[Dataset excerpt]

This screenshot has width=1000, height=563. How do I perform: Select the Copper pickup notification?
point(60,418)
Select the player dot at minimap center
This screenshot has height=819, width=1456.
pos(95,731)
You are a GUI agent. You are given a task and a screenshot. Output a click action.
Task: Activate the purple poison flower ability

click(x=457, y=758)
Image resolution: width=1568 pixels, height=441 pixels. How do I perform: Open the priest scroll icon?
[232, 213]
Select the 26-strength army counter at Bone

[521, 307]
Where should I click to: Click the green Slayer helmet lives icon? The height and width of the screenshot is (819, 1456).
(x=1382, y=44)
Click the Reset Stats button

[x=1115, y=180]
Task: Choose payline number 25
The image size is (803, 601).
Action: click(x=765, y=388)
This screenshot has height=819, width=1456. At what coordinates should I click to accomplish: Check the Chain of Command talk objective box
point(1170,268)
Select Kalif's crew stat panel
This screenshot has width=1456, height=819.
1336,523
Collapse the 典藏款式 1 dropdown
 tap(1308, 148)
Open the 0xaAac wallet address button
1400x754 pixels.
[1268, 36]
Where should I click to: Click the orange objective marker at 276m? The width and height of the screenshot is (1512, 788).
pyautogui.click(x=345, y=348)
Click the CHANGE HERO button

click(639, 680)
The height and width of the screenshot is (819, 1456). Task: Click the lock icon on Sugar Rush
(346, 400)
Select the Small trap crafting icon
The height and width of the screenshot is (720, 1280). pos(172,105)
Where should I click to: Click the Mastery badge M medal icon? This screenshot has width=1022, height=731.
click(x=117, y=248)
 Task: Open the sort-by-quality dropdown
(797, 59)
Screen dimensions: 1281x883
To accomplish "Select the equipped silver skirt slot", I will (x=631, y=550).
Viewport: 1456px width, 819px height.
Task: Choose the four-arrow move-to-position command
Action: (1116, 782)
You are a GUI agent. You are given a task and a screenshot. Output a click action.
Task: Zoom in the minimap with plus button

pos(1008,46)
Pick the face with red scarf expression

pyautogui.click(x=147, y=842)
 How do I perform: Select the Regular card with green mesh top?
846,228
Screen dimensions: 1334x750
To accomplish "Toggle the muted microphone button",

▶ [The task]
Please collect every line from the entries above that contains the word "Open". Case counts, so a line matches only when its capitalization is the same.

▶ [Output]
Image resolution: width=1568 pixels, height=441 pixels. How do I perform: Open the priest scroll icon?
Open the 0xaAac wallet address button
 Task: Open the sort-by-quality dropdown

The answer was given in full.